If there is a SELECT DISTINCT, then redundant duplicate rows are
removed. For purposes of defining a duplicate row, NULLs are treated as
matching (just like in the GROUP BY).
f) Nested query expressions follow the usual scoping rules you would
expect from a block structured language like C, Pascal, Algol, etc.
Namely, the innermost queries can reference columns and tables in the
queries in which they are contained.
The most important sentence here is just right at the beginning
quote:
Real products will optimize things when they can.
You can read this in the way that as long as the results are the same, any shortcut is allowed. —
Frank Kalis
Microsoft SQL Server MVP
http://www.insidesql.de
Heute schon gebloggt?http://www.insidesql.de/blogs
Ich unterstütze PASS Deutschland e.V. http://www.sqlpass.de)

Thanks for that.
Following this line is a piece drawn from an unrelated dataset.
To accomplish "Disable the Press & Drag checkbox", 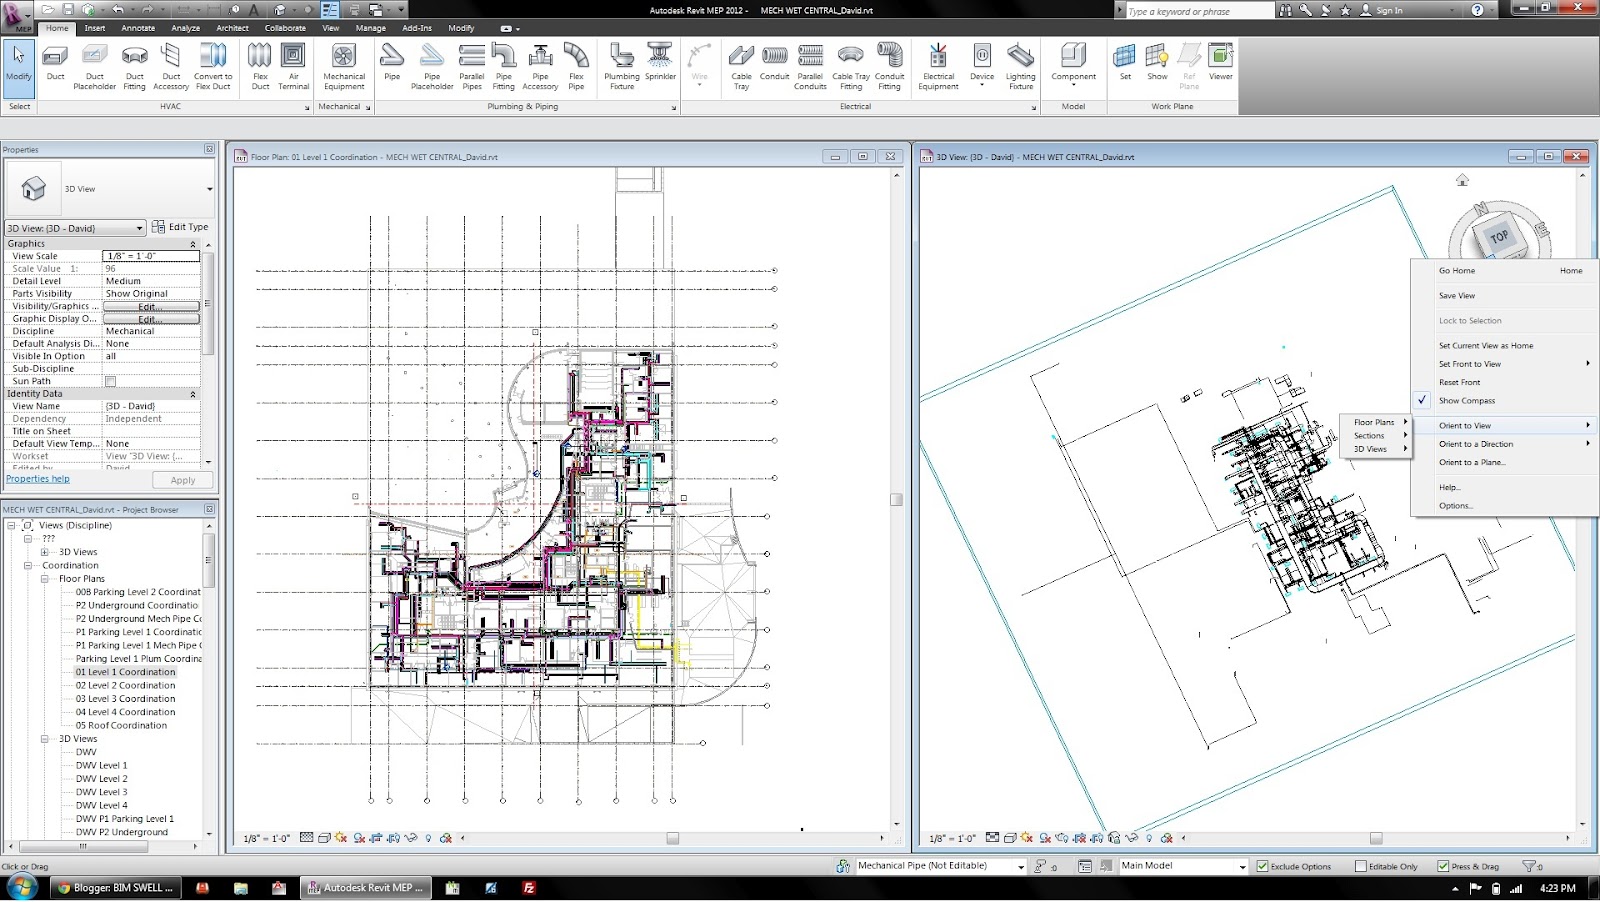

The Step B, applies the WHERE clause on the intermediate table. If we change the queries(QUERIES USING ONLY INNER JOINs) as
stated below, we can avoid STEP B….hence there should be some performance gain. Remove the WHERE clause. Shift the conditions specified in the WHERE clause to JOIN conditions
( As done in QUERY 2)
Correct me if I am wrong.
You are wrong. Filtering (join condition) has to be applied anyway. Query Optimizer will try to find the best scenario when to apply condition. It doesn’t affect its decision if condition is put in inner join clause or in where clause.
Using the LEFT OUTER JOIN can produce a completely different set of results than the WHERE clause would (as is the case for the example Madhivanan put up as an example from Northwind). Thus better/worse performance can’t really be considered. (I’m still baffled by why the example returns rows that are for customers other than ‘Chops’ though, but it definitely returns them.) As indicated in the example from Madhivanan the INNER JOIN clause yields an identical execution plan as the WHERE clause and the times shown are identical both in the Query Analyzer and reported in Profiler.
You usually see WHERE MyColumn IS NULL clauses with RIGHT JOIN or LEFT JOIN, where MyColumn is one of the join columns of the outer table. This way the query will find all rows from the inner table that do not have a matching row on the outer table. You can always rewrite an ‘unmatched join’ as a NOT EXISTS subquery in the WHERE clause. This often results in better response times – but it depends.